#### TASK STATEMENT
Set down word for word the lines that begin the entries and run through the line containing "About us (46, 1672)". Give nothing further.

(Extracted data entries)
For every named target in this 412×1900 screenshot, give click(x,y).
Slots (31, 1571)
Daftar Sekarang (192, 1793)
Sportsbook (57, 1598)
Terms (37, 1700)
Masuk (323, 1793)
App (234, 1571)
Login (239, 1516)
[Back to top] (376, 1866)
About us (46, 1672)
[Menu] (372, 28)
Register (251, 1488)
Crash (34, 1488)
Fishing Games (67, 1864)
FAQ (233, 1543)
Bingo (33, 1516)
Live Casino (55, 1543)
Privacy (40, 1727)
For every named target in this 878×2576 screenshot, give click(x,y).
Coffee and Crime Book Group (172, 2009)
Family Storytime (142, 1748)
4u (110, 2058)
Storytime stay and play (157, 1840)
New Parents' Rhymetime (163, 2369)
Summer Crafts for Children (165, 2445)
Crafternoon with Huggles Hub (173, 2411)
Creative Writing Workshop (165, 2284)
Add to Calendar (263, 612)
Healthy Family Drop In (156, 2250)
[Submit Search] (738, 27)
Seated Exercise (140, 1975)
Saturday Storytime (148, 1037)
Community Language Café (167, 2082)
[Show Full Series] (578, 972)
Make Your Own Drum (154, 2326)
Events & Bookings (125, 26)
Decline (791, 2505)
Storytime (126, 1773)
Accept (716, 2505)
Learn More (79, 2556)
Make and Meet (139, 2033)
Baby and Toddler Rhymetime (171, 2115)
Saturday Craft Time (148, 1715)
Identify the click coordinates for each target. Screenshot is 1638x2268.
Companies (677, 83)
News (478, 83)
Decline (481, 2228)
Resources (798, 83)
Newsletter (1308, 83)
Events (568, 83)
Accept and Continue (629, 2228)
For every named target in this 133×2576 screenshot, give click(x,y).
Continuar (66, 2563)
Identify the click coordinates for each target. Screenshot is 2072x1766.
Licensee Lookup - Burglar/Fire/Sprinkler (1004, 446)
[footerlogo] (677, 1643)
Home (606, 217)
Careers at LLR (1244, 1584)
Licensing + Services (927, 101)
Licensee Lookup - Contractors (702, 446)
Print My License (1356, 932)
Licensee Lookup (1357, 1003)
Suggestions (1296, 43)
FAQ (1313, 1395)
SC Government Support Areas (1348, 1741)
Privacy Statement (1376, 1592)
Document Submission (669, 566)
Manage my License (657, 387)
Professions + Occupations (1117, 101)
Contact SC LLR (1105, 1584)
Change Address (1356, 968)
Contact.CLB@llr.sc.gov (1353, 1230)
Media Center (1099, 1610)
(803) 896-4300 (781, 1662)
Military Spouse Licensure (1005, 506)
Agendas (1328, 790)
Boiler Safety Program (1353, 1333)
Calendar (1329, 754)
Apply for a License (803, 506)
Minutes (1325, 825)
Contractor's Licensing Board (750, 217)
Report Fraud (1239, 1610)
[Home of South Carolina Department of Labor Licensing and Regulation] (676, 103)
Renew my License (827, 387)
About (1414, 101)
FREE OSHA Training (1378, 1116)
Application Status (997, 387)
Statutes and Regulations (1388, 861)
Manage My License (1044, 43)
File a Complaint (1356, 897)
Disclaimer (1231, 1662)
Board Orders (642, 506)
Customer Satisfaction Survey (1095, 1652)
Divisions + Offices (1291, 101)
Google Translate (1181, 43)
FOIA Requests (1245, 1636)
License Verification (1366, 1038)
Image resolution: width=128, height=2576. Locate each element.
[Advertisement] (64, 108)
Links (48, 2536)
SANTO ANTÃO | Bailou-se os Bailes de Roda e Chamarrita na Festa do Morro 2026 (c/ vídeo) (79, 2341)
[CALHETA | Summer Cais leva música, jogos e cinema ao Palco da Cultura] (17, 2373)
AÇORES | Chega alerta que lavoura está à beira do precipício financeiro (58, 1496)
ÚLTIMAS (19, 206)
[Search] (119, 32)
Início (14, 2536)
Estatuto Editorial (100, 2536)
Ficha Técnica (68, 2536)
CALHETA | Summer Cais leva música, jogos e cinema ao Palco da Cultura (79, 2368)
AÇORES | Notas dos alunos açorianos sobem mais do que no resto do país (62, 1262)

#### REPLY
For every named target in this 412×1900 screenshot, give click(x,y).
Slots (31, 1571)
Daftar Sekarang (192, 1793)
Sportsbook (57, 1598)
Terms (37, 1700)
Masuk (323, 1793)
App (234, 1571)
Login (239, 1516)
[Back to top] (376, 1866)
About us (46, 1672)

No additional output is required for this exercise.